-- SELECCIÓN --
Eloy Sánchez Rosillo
La rama verde
Tusquets, Barcelona, 2020.
160 páginas, 15.00 € (ebook 7.99 €)
Entre las diferentes tipologías de poetas –una de las numerosas posibles–, se podría establecer la distinción entre los esporádicos y los constantes, los torrenciales de un día y los cantores de diario. Es en la segunda categoría donde cabe incluir a Eloy Sánchez Rosillo (Murcia, 1948). Una indicación de ello es la datación de sus poemas, que aparece siempre al final de sus libros con escrupulosidad notarial, como de quien sabe que a partir de la fecha del registro el poema empieza a devengar gravas, intereses, derechos. Si Luis Cernuda (a quien Rosillo dedicó el estudio biográfico La fuerza del destino en 1992) llevaba un «cuadernillo de fechas» en el que iba consignando las de composición de sus obras, él hace lo propio en unos minuciosos apéndices a sus libros. Esa puntillosidad no es baladí o exceso de información porque el lector interesado podrá comprobar, por ejemplo, que «Plegaria en un cumpleaños», de La rama verde, fue escrito el 24 de junio de 2018 (cumpleaños, efectivamente, del autor). Sorprende que los poemas más largos no tengan una fecha de inicio y otra de finalización, como si todos hubieran sido escritos en un trance. ¿Cómo corrige Rosillo y durante cuánto tiempo? Son preguntas que abordan al lector que profundiza en la obra de uno de los poetas más admirados y leídos de la España actual.
Son, por otra parte, y en especial últimamente, entregas relativamente extensas las suyas (en este caso, sesenta y cuatro poemas, alguno de ellos de hasta cuatro páginas). La ordenación no es cronológica en lo que hace a la fecha de composición, pero sí lo es en general en cuanto a la adjudicación a un momento del año, lo que se traslada a la ubicación en el interior del libro. De esta manera, poemas de 2015 y 2019 se presentan casi juntos, porque el ambiente que recogen es de enero o de febrero, en un ciclo mayor que dilata los meses acogiendo en ellos más que lo que un reparto mera y rigurosamente anual les adjudicaría. Las referencias temporales de los poemarios anteriores confirman esta tendencia, que no regla, porque hay excepciones.

-- DESCRIPCIÓN DEL PROBLEMA --
Retoma la reseña sobre el poemario La rama verde a partir de su última oración y prosíguela con el mismo registro crítico.

-- EXTRACTO DE DATOS --
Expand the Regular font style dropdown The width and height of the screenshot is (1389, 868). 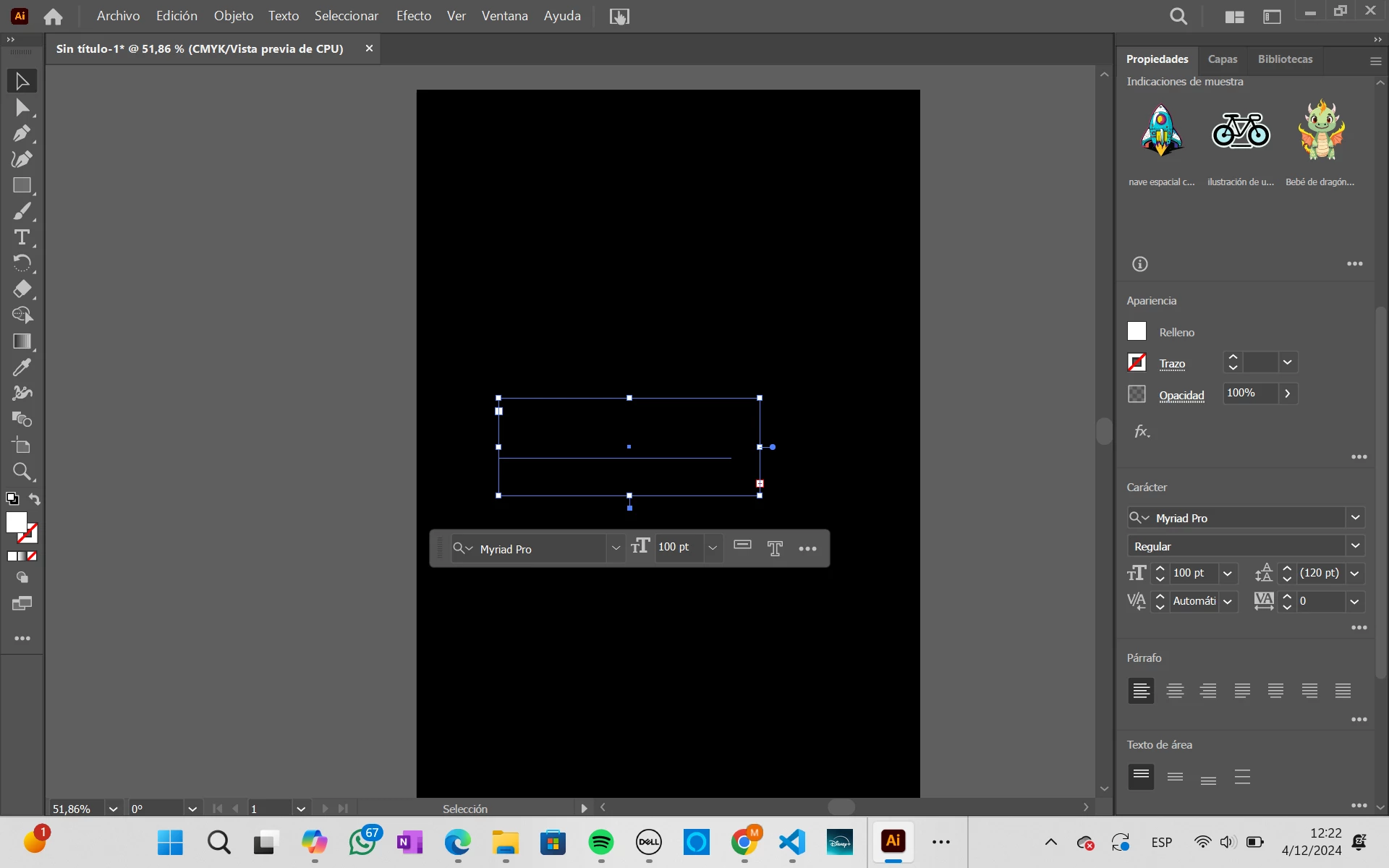1355,546
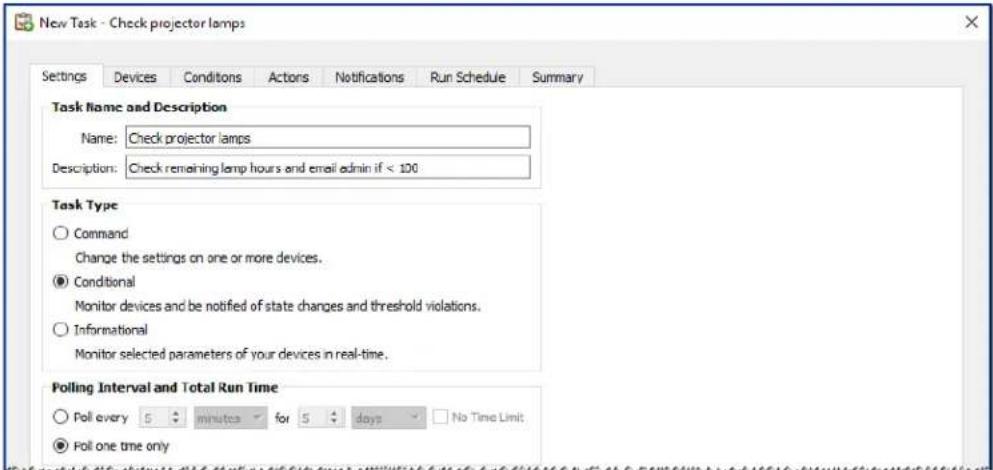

-- RESPUESTA --
Es este el undécimo ya de sus libros de poemas, desde el inicial Maneras de estar solo (1978, con el que ganó el Premio Adonáis del año anterior). Después de aquel vinieron Páginas de un diario (1981), Elegías (1984), Autorretratos (1989), La vida (1996), La certeza (2005), Oír la luz (2008), Sueño del origen (2011), Antes del nombre (2013) y Quién lo diría (2015), recogidos, con abundantes correcciones, en Las cosas como fueron. Poesía completa, 1977-2017 (2018). Las cosas como fueron es título que ya empleó el poeta en las recopilaciones anteriores de su obra (1992, 1995 y 2004), al modo de epígrafe de un libro único como, volvemos a su estudiado y admirado Cernuda, La realidad y el deseo. Hubo una ralentización en la aparición de sus libros a finales de los noventa y principios del nuevo milenio, hiato que afortunadamente vino compensado por la regular aparición de los posteriores. Sin embargo, aunque menos, el poeta siguió escribiendo, y no hubo un solo año en que dejara de hacerlo.
La rama verde no supone ningún giro en el rumbo emprendido hace ya años, de asombrosa simbiosis de elegía y celebración, más la segunda que la primera en los últimos libros porque el poeta disfruta del instante y de lo que este le quiera deparar incluso en las cosas pequeñas, y porque en el rescate constante que hace del pasado no solo encuentra pecios sino, sobre todo, personas y cosas que los versos salvan. «Lentamente recobro a quien yo soy», escribe el poeta de la remembranza, quizá uno de los que más y mejor han recordado en las última décadas.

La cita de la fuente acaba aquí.